- **Problem details**
Pull out of the data below the stretch of lines bounded by the one containing "[Menu] (326, 106)" and the one containing "Monday Must-haves (138, 2210)", both bounds included, unchanged.

- **Material for this task**

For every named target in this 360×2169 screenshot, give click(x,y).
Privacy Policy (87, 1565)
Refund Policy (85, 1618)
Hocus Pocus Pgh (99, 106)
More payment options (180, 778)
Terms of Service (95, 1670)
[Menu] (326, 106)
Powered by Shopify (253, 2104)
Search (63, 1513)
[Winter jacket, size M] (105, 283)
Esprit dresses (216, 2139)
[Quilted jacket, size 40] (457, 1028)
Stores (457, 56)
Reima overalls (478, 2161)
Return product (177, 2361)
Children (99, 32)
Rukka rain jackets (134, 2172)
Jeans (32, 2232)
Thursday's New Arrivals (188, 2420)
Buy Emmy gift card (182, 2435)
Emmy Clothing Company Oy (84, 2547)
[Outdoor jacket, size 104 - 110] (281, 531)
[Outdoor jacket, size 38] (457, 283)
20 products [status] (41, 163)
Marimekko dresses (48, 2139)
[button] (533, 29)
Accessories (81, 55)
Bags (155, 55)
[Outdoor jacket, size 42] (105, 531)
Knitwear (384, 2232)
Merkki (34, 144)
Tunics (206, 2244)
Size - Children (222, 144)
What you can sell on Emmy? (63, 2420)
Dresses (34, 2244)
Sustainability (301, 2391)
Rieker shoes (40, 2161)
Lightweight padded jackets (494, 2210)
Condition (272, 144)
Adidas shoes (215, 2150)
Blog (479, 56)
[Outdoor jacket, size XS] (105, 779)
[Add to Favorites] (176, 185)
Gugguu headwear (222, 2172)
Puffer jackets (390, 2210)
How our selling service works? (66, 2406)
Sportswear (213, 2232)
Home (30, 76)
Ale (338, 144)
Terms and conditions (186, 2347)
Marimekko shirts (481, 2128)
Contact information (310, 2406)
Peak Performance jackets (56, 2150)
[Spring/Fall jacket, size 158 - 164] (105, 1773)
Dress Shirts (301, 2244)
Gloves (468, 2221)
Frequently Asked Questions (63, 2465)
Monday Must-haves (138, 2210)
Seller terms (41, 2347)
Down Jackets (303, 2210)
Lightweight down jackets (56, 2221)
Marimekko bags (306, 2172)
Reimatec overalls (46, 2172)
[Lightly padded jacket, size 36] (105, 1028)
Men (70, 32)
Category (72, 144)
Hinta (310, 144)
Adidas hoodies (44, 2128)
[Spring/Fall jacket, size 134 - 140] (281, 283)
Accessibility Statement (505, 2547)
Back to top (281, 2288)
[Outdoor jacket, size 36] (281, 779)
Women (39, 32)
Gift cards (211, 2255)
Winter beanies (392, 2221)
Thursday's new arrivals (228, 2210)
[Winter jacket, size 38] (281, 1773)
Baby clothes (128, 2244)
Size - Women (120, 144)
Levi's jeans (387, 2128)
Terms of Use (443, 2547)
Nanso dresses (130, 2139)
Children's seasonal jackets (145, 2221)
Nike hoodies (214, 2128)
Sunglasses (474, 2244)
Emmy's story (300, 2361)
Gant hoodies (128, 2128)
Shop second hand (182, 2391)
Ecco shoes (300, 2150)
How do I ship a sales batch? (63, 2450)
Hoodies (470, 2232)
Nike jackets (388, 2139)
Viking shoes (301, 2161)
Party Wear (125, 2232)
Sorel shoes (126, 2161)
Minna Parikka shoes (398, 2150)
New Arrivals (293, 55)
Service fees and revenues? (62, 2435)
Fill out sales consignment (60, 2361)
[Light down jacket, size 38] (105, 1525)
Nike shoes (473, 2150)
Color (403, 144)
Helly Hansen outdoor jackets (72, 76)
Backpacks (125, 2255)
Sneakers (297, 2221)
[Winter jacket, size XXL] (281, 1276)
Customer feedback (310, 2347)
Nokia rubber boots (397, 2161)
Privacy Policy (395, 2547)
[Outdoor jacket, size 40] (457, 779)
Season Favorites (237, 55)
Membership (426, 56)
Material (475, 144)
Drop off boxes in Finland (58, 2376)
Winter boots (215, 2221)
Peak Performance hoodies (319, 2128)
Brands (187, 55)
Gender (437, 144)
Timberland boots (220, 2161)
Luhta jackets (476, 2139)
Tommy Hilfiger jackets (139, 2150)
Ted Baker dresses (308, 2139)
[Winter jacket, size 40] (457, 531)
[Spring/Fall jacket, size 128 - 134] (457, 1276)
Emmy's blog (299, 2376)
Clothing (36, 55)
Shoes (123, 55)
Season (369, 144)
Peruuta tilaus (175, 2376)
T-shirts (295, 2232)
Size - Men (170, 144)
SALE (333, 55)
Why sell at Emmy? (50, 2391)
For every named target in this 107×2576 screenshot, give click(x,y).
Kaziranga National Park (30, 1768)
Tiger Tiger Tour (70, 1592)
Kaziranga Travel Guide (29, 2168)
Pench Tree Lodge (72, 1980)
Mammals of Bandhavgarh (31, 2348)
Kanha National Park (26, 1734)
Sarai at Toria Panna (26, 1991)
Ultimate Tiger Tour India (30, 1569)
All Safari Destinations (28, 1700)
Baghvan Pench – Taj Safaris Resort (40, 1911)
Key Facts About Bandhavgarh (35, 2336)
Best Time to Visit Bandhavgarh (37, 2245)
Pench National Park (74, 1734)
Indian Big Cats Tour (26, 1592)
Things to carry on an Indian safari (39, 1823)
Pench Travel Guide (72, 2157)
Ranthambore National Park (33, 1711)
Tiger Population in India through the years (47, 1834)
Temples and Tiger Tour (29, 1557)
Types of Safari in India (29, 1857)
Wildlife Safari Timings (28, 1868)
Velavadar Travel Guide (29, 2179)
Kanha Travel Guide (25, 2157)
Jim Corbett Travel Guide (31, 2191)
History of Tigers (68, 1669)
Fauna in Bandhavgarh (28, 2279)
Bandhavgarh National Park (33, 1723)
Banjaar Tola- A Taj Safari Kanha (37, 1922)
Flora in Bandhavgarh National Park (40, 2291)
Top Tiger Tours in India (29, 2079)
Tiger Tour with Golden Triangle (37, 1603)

- **Answer to this task**
[Menu] (326, 106)
Powered by Shopify (253, 2104)
Search (63, 1513)
[Winter jacket, size M] (105, 283)
Esprit dresses (216, 2139)
[Quilted jacket, size 40] (457, 1028)
Stores (457, 56)
Reima overalls (478, 2161)
Return product (177, 2361)
Children (99, 32)
Rukka rain jackets (134, 2172)
Jeans (32, 2232)
Thursday's New Arrivals (188, 2420)
Buy Emmy gift card (182, 2435)
Emmy Clothing Company Oy (84, 2547)
[Outdoor jacket, size 104 - 110] (281, 531)
[Outdoor jacket, size 38] (457, 283)
20 products [status] (41, 163)
Marimekko dresses (48, 2139)
[button] (533, 29)
Accessories (81, 55)
Bags (155, 55)
[Outdoor jacket, size 42] (105, 531)
Knitwear (384, 2232)
Merkki (34, 144)
Tunics (206, 2244)
Size - Children (222, 144)
What you can sell on Emmy? (63, 2420)
Dresses (34, 2244)
Sustainability (301, 2391)
Rieker shoes (40, 2161)
Lightweight padded jackets (494, 2210)
Condition (272, 144)
Adidas shoes (215, 2150)
Blog (479, 56)
[Outdoor jacket, size XS] (105, 779)
[Add to Favorites] (176, 185)
Gugguu headwear (222, 2172)
Puffer jackets (390, 2210)
How our selling service works? (66, 2406)
Sportswear (213, 2232)
Home (30, 76)
Ale (338, 144)
Terms and conditions (186, 2347)
Marimekko shirts (481, 2128)
Contact information (310, 2406)
Peak Performance jackets (56, 2150)
[Spring/Fall jacket, size 158 - 164] (105, 1773)
Dress Shirts (301, 2244)
Gloves (468, 2221)
Frequently Asked Questions (63, 2465)
Monday Must-haves (138, 2210)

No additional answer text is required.